As the Daily Telegraph correctly predicted last week, the Bank of England Monetary Policy committee last week voted to hold the Base rate at 0.5%.For those of us with variable/tracker mortgages the recent cuts in rates have seen our mortgage payments plummet. Logically, therefore, it is easy to understand why a lot of the clients I am talking to at the moment about their mortgage needs seem to, at least in principle, prefer a tracker rate.
There is a problem, however, with this thinking.
A year or two ago, the discounts and tracker rates available were excellent. Lenders offering deals for two years round and about the Base rate were the norm - indeed many borrowers took products priced at a discount from the Base rate. I have a very happy client on a deal I arranged for him at 0.51% under Bank of England base rate which means for the next few months he can expect to pay nothing on a fairly sizeable mortgage.
Were those products to be available today, it would be a pretty easy sell to talk someone into a variable rate mortgage with a headline rate of between 0 and 1%. The difficulty is that the goalposts have moved, and any new variable deals are priced much higher than this.
Clients wanting a new variable rate deal today (if they are buying or remortgaging) can expect to pay somewhere in the region of 2.5-3% over the Bank of England base rate. Whilst this still means that clients will benefit from a low rate (somewhere around 3-3.5%) the problem will arise when (and it is a clear case of "when" not "if") interest rates were to rise. Considering that the Base rate has been reasonably stable at around 4-5% over recent years, those clients electing to take a tracker product now could quickly find themselves paying in the region of 7.5% on their mortgage if interest rates were to rise as quickly as they fell.
So, whilst clients instincts to look at variable deals are understandable considering an all-time low Base rate it is clearly imperative that future interest rate movements are taken into account when deciding on the best course of action. A 3% variable rate might look good in the short term, but a 5% fixed rate might very quickly look like better value in the medium to long term once the economy starts to recover and interest rates start to rise.

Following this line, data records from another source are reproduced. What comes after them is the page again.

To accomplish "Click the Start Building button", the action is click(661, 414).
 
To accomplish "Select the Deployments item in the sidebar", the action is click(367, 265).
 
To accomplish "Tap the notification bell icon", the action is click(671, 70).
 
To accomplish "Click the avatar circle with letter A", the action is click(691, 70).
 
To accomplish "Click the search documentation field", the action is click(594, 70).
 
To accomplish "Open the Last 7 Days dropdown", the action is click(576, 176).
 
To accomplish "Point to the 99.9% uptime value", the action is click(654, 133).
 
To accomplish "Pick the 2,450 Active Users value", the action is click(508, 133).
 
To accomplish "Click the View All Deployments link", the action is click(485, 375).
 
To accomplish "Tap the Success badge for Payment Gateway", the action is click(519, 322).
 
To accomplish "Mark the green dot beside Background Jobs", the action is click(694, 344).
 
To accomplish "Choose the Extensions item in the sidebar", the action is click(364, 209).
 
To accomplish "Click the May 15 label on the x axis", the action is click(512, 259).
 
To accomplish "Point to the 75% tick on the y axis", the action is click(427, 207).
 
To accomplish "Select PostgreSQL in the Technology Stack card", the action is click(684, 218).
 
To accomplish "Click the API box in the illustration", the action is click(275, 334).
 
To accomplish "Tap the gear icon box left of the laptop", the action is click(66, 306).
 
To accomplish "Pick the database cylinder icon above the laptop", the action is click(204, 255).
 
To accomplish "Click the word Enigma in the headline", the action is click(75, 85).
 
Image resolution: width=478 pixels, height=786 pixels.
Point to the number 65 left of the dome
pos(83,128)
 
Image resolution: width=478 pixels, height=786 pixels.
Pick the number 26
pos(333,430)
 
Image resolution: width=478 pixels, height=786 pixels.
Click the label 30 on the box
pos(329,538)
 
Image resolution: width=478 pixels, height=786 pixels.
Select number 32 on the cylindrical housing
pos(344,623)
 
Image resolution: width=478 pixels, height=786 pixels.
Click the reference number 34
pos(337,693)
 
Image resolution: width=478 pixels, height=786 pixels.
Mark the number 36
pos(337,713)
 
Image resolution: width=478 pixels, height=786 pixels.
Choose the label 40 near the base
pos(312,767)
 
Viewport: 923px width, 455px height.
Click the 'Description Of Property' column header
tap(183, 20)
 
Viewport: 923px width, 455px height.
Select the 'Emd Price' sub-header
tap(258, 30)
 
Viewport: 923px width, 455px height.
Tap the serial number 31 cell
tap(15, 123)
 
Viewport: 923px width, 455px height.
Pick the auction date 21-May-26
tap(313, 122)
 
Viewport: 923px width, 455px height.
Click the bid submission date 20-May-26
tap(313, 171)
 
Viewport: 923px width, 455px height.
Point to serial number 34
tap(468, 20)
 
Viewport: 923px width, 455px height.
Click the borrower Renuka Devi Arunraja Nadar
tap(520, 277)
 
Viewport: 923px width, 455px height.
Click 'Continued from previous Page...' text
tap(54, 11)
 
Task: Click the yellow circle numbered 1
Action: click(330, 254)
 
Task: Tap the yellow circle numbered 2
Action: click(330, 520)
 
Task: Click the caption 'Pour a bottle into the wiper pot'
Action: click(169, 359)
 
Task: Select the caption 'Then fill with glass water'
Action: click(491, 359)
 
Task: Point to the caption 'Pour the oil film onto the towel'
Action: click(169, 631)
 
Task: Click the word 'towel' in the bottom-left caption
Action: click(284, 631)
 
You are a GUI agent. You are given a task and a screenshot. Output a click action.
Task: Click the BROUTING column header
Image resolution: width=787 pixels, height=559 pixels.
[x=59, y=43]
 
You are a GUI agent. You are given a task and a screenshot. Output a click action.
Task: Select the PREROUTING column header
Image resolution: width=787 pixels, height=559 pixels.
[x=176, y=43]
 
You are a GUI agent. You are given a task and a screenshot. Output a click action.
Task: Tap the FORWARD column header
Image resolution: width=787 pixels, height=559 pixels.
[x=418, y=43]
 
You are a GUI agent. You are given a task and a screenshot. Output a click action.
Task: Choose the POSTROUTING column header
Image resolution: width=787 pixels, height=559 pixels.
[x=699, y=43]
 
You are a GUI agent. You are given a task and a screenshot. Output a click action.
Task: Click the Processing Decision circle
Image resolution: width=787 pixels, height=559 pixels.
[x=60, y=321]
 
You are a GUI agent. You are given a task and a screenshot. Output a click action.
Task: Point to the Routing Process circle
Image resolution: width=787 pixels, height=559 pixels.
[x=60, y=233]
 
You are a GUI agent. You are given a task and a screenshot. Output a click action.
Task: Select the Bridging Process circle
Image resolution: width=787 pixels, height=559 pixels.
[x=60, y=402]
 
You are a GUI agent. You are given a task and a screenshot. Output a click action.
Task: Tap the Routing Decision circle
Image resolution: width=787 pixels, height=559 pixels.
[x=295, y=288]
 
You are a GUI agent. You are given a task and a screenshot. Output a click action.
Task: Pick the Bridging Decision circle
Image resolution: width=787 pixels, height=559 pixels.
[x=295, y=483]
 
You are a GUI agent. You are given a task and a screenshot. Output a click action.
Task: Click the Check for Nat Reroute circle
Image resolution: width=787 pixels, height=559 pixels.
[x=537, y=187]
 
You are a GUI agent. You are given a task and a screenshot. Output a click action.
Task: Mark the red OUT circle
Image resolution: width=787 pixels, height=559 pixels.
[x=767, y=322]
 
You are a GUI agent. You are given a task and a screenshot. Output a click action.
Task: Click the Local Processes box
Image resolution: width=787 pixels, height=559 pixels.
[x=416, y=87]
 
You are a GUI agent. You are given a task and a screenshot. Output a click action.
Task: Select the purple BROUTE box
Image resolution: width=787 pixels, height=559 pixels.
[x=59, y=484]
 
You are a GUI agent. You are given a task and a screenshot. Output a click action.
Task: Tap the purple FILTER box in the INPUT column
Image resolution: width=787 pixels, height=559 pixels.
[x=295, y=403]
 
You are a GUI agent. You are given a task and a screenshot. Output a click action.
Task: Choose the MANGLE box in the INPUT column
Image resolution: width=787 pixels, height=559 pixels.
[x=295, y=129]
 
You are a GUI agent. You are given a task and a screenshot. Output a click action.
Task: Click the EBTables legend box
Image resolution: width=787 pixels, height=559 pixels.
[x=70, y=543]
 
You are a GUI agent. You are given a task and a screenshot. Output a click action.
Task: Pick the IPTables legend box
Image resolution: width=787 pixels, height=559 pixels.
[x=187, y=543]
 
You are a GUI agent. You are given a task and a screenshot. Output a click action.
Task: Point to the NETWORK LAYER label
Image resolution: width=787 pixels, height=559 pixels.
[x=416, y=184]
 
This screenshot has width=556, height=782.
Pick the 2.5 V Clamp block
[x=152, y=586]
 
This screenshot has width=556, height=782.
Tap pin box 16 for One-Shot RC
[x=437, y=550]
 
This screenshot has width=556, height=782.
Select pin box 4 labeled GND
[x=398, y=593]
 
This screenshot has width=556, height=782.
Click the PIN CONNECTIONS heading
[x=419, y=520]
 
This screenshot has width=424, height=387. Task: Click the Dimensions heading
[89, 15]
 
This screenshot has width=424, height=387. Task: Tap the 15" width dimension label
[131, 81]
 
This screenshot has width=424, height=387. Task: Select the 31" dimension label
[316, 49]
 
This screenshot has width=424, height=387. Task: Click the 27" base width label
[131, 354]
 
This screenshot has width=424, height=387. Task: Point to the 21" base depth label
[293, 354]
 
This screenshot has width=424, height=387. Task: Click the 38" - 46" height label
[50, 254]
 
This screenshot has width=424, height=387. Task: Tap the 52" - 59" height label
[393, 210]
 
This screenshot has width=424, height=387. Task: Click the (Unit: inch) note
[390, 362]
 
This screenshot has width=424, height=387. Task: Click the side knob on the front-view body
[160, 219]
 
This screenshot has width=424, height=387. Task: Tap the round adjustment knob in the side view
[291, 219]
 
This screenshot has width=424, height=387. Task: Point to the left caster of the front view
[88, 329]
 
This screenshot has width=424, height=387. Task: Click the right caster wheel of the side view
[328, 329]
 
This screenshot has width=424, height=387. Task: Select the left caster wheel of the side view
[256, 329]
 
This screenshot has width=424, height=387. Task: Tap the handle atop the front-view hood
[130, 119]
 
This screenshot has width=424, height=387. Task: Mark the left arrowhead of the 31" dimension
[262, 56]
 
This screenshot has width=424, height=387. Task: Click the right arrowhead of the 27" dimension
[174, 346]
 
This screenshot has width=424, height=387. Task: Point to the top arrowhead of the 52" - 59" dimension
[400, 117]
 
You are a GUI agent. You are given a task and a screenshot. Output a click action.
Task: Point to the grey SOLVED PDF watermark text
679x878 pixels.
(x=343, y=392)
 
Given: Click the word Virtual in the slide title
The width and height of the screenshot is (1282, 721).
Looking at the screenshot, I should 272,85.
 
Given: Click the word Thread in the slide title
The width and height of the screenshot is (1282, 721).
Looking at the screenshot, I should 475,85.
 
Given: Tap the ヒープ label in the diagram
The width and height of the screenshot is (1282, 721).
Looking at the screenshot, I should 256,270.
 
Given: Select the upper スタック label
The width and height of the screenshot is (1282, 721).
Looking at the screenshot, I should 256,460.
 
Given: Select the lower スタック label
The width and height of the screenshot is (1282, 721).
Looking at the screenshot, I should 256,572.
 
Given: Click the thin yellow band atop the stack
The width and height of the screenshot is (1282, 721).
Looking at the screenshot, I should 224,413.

I recently bought my first house and there were very few mortgages available to me. Many people were talking about trackers etc without realising that these were not an option because a) I couldn't get one without a HUGE deposit and b) It would be pointless now as I believe the rate WILL go up and lead to the scenario you outline above.
ReplyDeleteIn the end I had a settle for a 6% fixed rate but I am 'happy' with this as I know where I am with my repayments and although I would prefer a better rate it simply wasn't there for me as a single person, on a mediocre wage, buying a house on their own.
I won't get the bonus of reduced rate when the base rates go down but at least I won't get the 'surprise' of when they go up.